Closed jinyoung5484 closed 3 years ago

jinyoung5484 commented 3 years ago

Just wondering while I was reading the paper. The slingshot paper says that slingshot requires the user to identify the initial cluster or root node. Then, how does slingshot identify root node if start.clus is not defined by the user? If I missed information about this on the paper, sorry.

Thank you!

kstreet13 commented 3 years ago

Hi @jinyoung5484

Good question! Slingshot does have an internal rule-of-thumb for picking a starting cluster, but it is largely untested and I has very little basis in biology, which is why we strongly encourage the user to specify their own starting cluster.

The internal rule attempts to maximize the number of shared clusters (ie. minimize the number of clusters that are specific to a particular lineage). It will check all leaf nodes and sum up the number of lineages passing through each cluster, taking the node that maximizes this value. Just as a concrete example, the Slingshot example data looks like this: image So it will pick cluster 1 (the far left) as the root, because this leads to 3 clusters being shared between the lineages, whereas the other leaf nodes would only have 2.

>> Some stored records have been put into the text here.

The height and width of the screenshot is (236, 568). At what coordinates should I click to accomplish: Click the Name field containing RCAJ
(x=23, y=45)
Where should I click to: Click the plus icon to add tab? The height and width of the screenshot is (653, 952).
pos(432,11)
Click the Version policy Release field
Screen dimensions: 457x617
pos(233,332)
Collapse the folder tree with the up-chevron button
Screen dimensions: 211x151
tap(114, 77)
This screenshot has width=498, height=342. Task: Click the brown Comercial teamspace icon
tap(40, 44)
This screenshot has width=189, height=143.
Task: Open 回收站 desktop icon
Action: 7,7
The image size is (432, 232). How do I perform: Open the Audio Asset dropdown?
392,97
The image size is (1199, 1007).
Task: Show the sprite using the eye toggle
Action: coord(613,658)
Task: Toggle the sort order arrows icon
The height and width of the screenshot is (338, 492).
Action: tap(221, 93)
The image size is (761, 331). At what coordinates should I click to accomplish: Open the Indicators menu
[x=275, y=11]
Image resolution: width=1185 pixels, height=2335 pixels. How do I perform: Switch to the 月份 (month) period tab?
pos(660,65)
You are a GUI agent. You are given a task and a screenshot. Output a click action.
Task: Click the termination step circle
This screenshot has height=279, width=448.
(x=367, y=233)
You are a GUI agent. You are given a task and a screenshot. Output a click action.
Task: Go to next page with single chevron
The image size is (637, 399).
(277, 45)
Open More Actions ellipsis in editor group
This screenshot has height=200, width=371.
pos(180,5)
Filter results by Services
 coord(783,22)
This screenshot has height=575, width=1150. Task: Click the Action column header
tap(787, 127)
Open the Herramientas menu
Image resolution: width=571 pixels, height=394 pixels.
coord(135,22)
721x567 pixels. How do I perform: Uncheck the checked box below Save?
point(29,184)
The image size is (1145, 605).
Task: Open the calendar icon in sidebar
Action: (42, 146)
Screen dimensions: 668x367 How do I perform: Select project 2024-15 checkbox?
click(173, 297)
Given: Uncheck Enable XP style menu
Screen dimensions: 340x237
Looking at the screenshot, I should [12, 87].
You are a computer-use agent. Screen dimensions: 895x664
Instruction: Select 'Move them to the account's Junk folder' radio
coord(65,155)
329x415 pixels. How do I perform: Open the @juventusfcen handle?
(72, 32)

Like I said though, this is just a very basic rule of thumb (and one that would be wrong in many real-world datasets I've seen), so we strongly encourage users to select their own starting cluster.

Best, Kelly

jinyoung5484 commented 3 years ago

Hello @kstreet13 , Thank you for your clear answer above. I reopened this issue for a follow-up question. When the users either use start cluster or not, which biological data does slingshot use to order the cluster to create lineages? I am assuming that slingshot uses gene expression from the given matrix. Then, how does slingshot use gene expression data from the provided matrix to order the clusters in a lineage?

kstreet13 commented 3 years ago

Hi @jinyoung5484,

The ordering is entirely determined by the minimum spanning tree, which is based on the dimensionality reduction and cluster labels. Once the MST is constructed and the starting cluster is chosen (either by the user or by the internal rule), then the number of lineages is determined by the number of unique paths that can be drawn from the starting cluster to a leaf node cluster. In the example from my previous post, when we select a leaf node as the starting point, there are two other leaf nodes and hence 2 lineages. If the user were to specify one of the interior clusters as the starting point, then there would be 3 possible paths to a leaf node and, therefore, 3 lineages.

Hope this helps! Kelly

jinyoung5484 commented 3 years ago

Thank you for the detailed answer. I was little confused on some parts, but that explains all.